■ Text for analysis:

____________________

Instead the media preferred to indulge itself in maudlin praise of the febrile histrionics of Catherine Martin of the Greens.
Doubtless the deputy spent a lot of time polishing her speech. But like a lot of overblown speeches, it lacked a good authority call to action.
That kind of call is always about you having to make hard choices, not telling other people to do so.
Take her pseudo- conclusion: "TDs are not elected to be silent, or to take cover when the going gets tough."
But what did she and the Greens do when the going got tough? They abstained. They hurled from the ditch.
Naturally the Pied Pipers missed the best speech, which was made by Noel Rock, Fine Gael TD for Dublin North West.
Rock taunted TDs who had been elected 40 days ago but who were obsessed with "hugging the opposition benches tight".
His rebuke was aimed at Sinn Fein, AAA-PBP and the Independents. All of whom got a cushy ride from a mushy-minded media.
But as Shane Coleman, one of the few pundits to keep up pressure on all parties, pointed out recently, all these groups had the making of a government.
In my view - and it is one shared by every member of the public I met last Friday - only Katherine Zappone showed bottle.
Like most Irish people, I would think less of someone appointed to the Seanad by Enda Kenny if they had sat on their hands. Join the army, wear the boots.
Let me put my cards on the table. I cannot see the point of Independents.
Over the past 50 years, I cannot recall Independents making any incisive interventions that changed the course of Irish politics for the better. But I recall a lot of messing.
But my antipathy against Independents runs deeper than their lack of influence over major issues.
Any Independent, no matter how highly motivated personally, is finally about what Americans call pork-barrel politics.
And if they do succeed in securing a pork barrel for their local supporters, it will be at the expense of equally deserving poor devils.

____________________

■ Data shown:
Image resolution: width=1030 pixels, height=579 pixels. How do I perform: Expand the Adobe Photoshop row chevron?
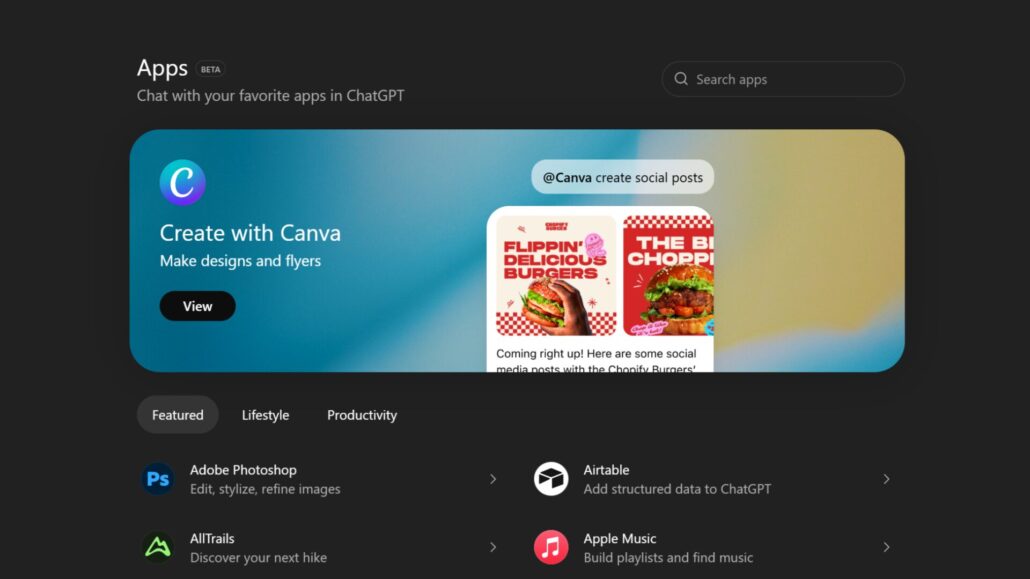[493, 478]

____________________

■ Task instructions:
**1.** Please copy the passage from the opinion column on Irish politics above word for word, beginning at the words "His rebuke was" and stopping after "wear the boots.".
**2.** Answer these questions using the opinion column on Irish politics above:
(a) Which party and constituency does Noel Rock represent?
(b) How many days before his speech had the TDs Rock taunted been elected?
(c) What did Catherine Martin and the Greens do when the going got tough?

■ Results for the exercise:
**1.**
His rebuke was aimed at Sinn Fein, AAA-PBP and the Independents. All of whom got a cushy ride from a mushy-minded media.
But as Shane Coleman, one of the few pundits to keep up pressure on all parties, pointed out recently, all these groups had the making of a government.
In my view - and it is one shared by every member of the public I met last Friday - only Katherine Zappone showed bottle.
Like most Irish people, I would think less of someone appointed to the Seanad by Enda Kenny if they had sat on their hands. Join the army, wear the boots.

**2.**
(a) Fine Gael, Dublin North West.
(b) 40 days.
(c) They abstained.